La distinction n’est pas anodine.

Quand on subit le silence, on le fuit alors que quand on le choisit, on l’habite.

Ce que j’ai remarqué, c’est que la plupart d’entre nous n’ont jamais vraiment expérimenté le second. On confond les deux. On associe le silence à l’inconfort, à la solitude, parfois à une forme d’anxiété diffuse.

Alors on l’évite, systématiquement.

Pourtant, c’est précisément dans cet espace choisi que la reconnexion à soi commence, que le silence intérieur cesse d’être une menace pour devenir une respiration fluide qui revient après avoir longtemps retenu son souffle.

Ce que le silence intérieur révèle — et qu’on préférerait ne pas voir

C’est là que ça devient intéressant et quelquefois de manière très inconfortable.

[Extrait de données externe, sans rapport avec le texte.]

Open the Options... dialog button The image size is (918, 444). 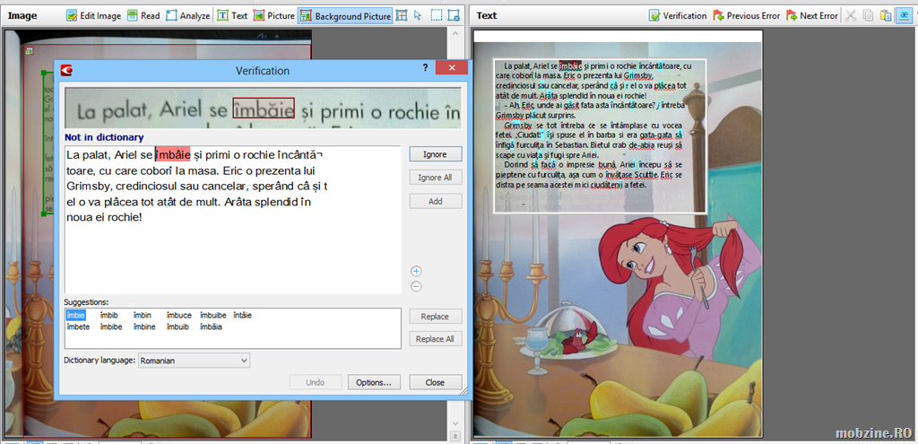tap(373, 382)
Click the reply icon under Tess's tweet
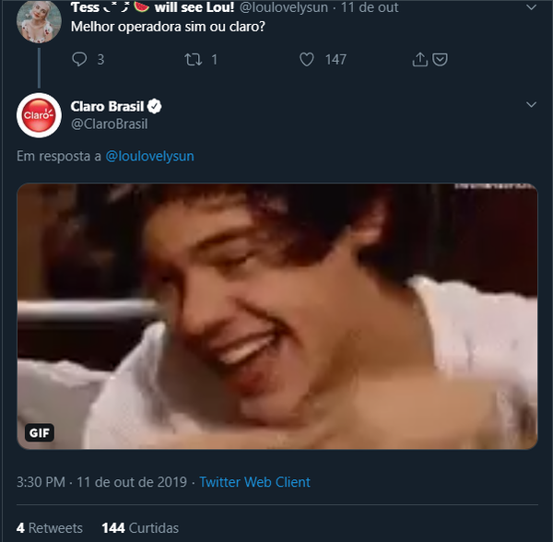The width and height of the screenshot is (553, 542). pyautogui.click(x=79, y=59)
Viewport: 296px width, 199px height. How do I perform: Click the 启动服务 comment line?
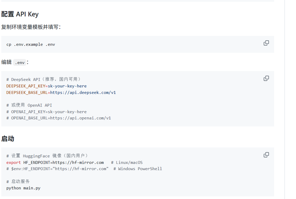pyautogui.click(x=18, y=182)
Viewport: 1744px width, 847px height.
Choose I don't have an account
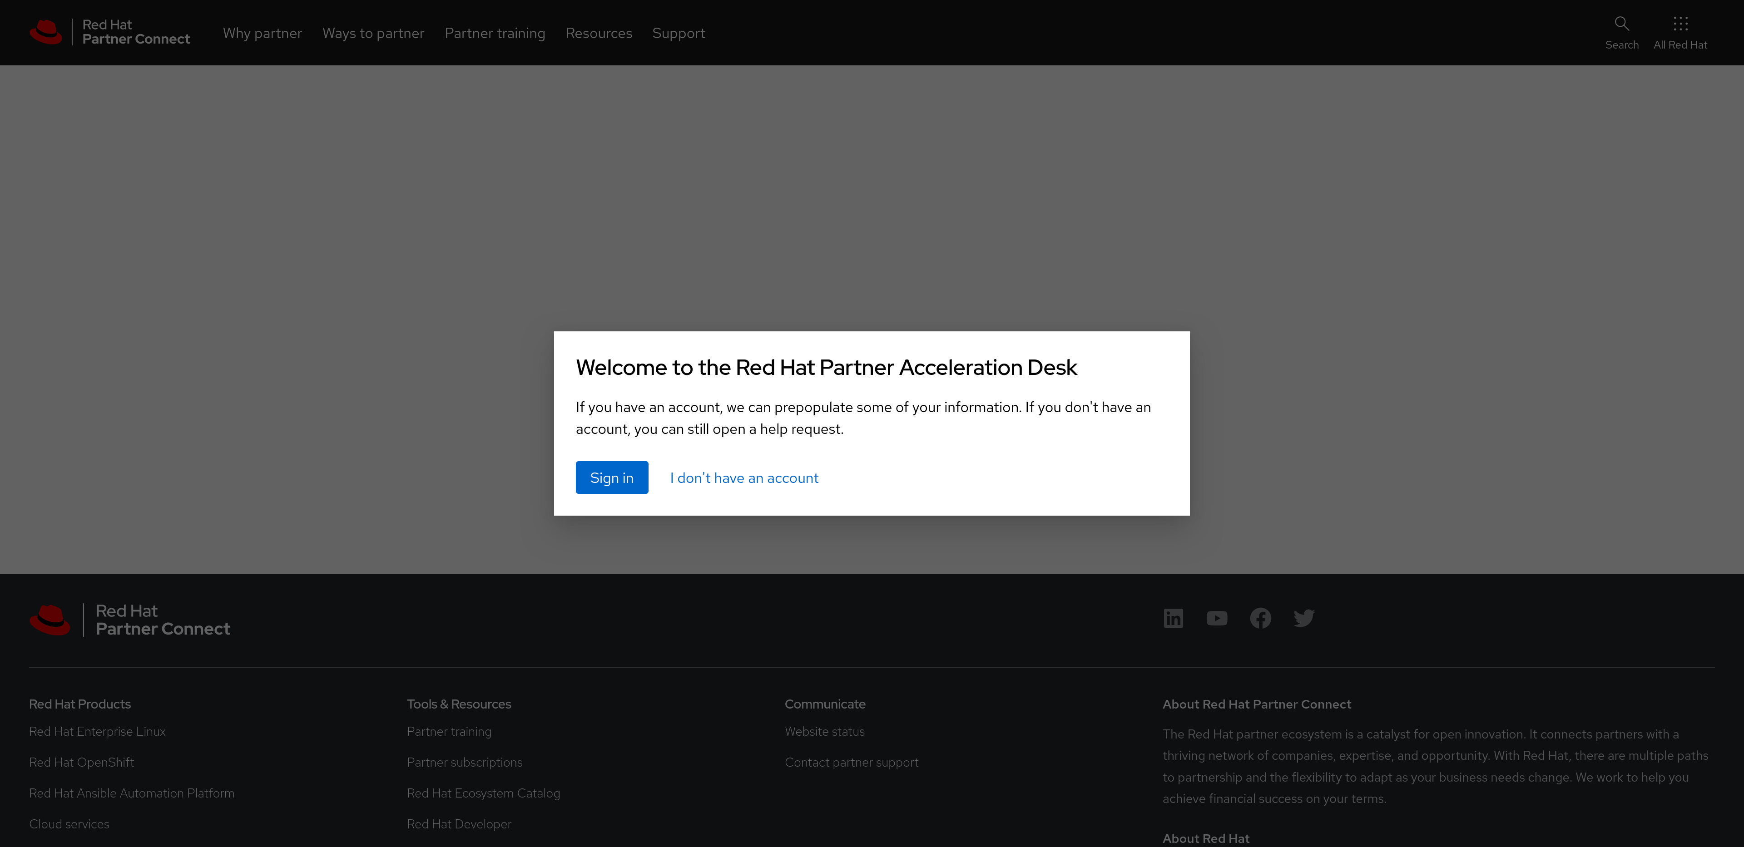pos(744,478)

Quand le silence s’installe vraiment, pas par deux minutes entre deux notifications mais par un vrai silence long, il se passe quelque chose de singulier.

Les pensées qu’on avait soigneusement enfouies remontent à la surface.

Les questions que l’on repoussait de se poser depuis des semaines, des mois et parfois des années, réapparaissent :

  • Est-ce que je suis vraiment heureuse dans cette vie que j’ai construite ?
  • Est-ce que ce travail me correspond
  • encore ?
  • Est-ce que cette relation me nourrit ou m’épuise ?
carnet silence révèle

Ces questions ne sont jamais agréables à confronter car elles ne surgissent jamais avec des réponses.

Elles arrivent juste là, dans ce silence troublant, sans prévenir.

Et c’est exactement pour ça qu’on masque le phénomène en allumant tout ce qui génère du bruit.

Pas par distraction mais par instinct de protection.

Le bruit est une armure, une façon de ne pas avoir à répondre, de remettre à plus tard ce qu’on sait, quelque part, qu’il faudra bien regarder en face un jour.

Ce que le silence m’a appris, c’est que ces pensées qui remontent ne sont pas des ennemies.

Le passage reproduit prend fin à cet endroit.